Traditional skin grafting relies on large areas of donor skin harvested from one part of the body to close wounds elsewhere. This approach creates additional painful wounds and often requires multiple procedures. Spray-On Skin Cells change that dynamic.

“They allow us to use a very small piece of healthy skin to help close a much larger wound,” Dr. Foster explains. “When we spray those cells over a widely meshed autograft, they move into the open spaces between the mesh rather than leaving those areas to heal slowly from the edges.”

The same principle applies to donor sites, which are often among the most painful aspects of burn recovery.

“On average, a donor site heals in seven to ten days,” he says. “With Spray-On Skin Cells, the time is shortened by a couple of days.”

Those gains compound. Faster wound closure means fewer trips to the operating room, less risk of infection, and shorter hospital stays. Real-world data show that adults with deep partial-thickness burns treated with RECELL experience hospital stays that are approximately 36 percent shorter, about six fewer days, compared with standard grafting.

Healing Beyond the Physical

While the clinical outcomes are compelling, Dr. Foster emphasizes that the emotional and psychological benefits are just as significant.

“A burn injury is uniquely traumatic,” he says. “Most patients have acute stress reactions, and many develop symptoms of PTSD.”

Major burns often require weeks or months in the hospital, including extended ICU stays and repeated surgeries. By accelerating wound closure, Spray-On Skin Cells help shorten that experience.

“Anything that shortens the hospital stay, reduces the number of surgeries, or gets people into physical and occupational therapy sooner can have a significant impact,” Dr. Foster says. “Getting home sooner, returning to routines, and reconnecting with family all help reduce the severity of those symptoms.”
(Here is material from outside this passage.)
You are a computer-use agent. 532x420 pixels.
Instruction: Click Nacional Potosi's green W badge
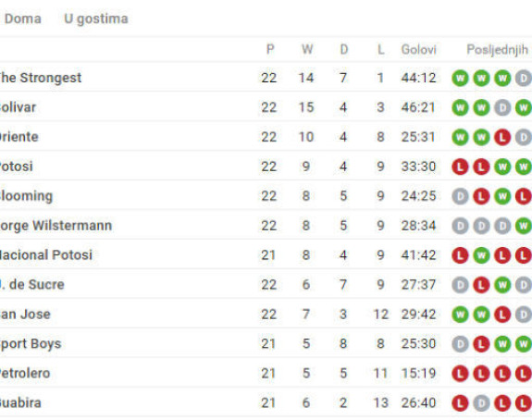coord(481,255)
Although the psychological impact has not been formally studied, he says the clinical connection is undeniable.

Minimizing Donor Site Trauma

Reducing donor site injury is another major advantage of the technology. Patients with acute wounds often do not have enough healthy donor skin available for traditional grafting. One of RECELL’s many advantages is that a small sample, only about the size of a postage stamp, is required.

“Donor sites can be one of the most painful parts of burn surgery because you are creating a new, painful wound to treat the original one,” Dr. Foster says. “When donor sites are smaller and heal faster, patients experience less pain, a lower risk of infection, and require fewer additional skin harvests.”

That reduction directly influences a patient’s ability to move, participate in therapy, and regain independence. All are critical factors in long-term recovery.

A Patient’s Path Back to Normalcy

One patient case remains especially meaningful to Dr. Foster. A middle-aged woman from Phoenix arrived with burns covering 45 percent of her body. Her daughter is also injured, making it essential that she recover quickly enough to return home and care for her family.

“For someone with a burn of that size, we would generally expect a hospital stay of 45 to 90 days,” he says.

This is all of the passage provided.